Drug Design Data Resource Grand Challenge 2015 Dataset: HSP90 - Heat shock protein 90

As detailed elsewhere [Symon Gathiaka, Shuai Liu, Michael Chiu, Jeanne A Stuckey, You Na Kang, Huanwang Yang, Stephen K. Burley, W. Patrick Walters, Jim Delproposto, Ginger Kubish, James B. Dunbar, Jr., Heather A. Carlson, Rommie E. Amaro, Victoria A. Feher and Michael K. Gilson. D3R Grand Challenge 2015: Evaluation of Protein-Ligand Pose and Affinity Predictions. JCAMD, 2016, (in press)], the HSP90 dataset is based on enzyme inhibition data contributed by Abbvie Pharmaceuticals to CSAR, D3R’s predecessor, which further developed the dataset by adding new compounds and binding data. The Abbvie dataset contains a set of small molecules with their IC50 values for binding to the protein’s N-terminal ATP-binding domain, measured with a time-resolved fluorescence energy transfer (TR-FRET) assay. The dataset was expanded to a total of 180 with an additional set of 17 ligands, which were designed by the CSAR team, synthesized by WuXi AppTech and assayed by the same TR-FRET method. Some of the compounds were analyzed further by isothermal titration calorimetry and the OctetRed method.
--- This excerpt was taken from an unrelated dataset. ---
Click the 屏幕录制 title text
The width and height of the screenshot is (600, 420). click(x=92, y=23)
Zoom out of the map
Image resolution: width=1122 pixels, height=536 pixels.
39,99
These compounds may be classified into three chemical series: aryl-benzimidazolones, pyrimidin-2-amines and benzophenone-like compounds. Each series includes approximately 11 compounds for which binding was undetectable by the TR-FRET assay, corresponding to an IC50 greater than ~50µM. IC50 values ranged from 5.2 nM to >50μM. The CSAR team also obtained co-crystal structures using exactly the same truncated form of the protein used in the binding assays with eight of the ligands. Resolution limits for the resulting co-crystal structures range from 1.60 – 1.95 Å, and the crystallization methods and conditions can be found in www.RCSB.org.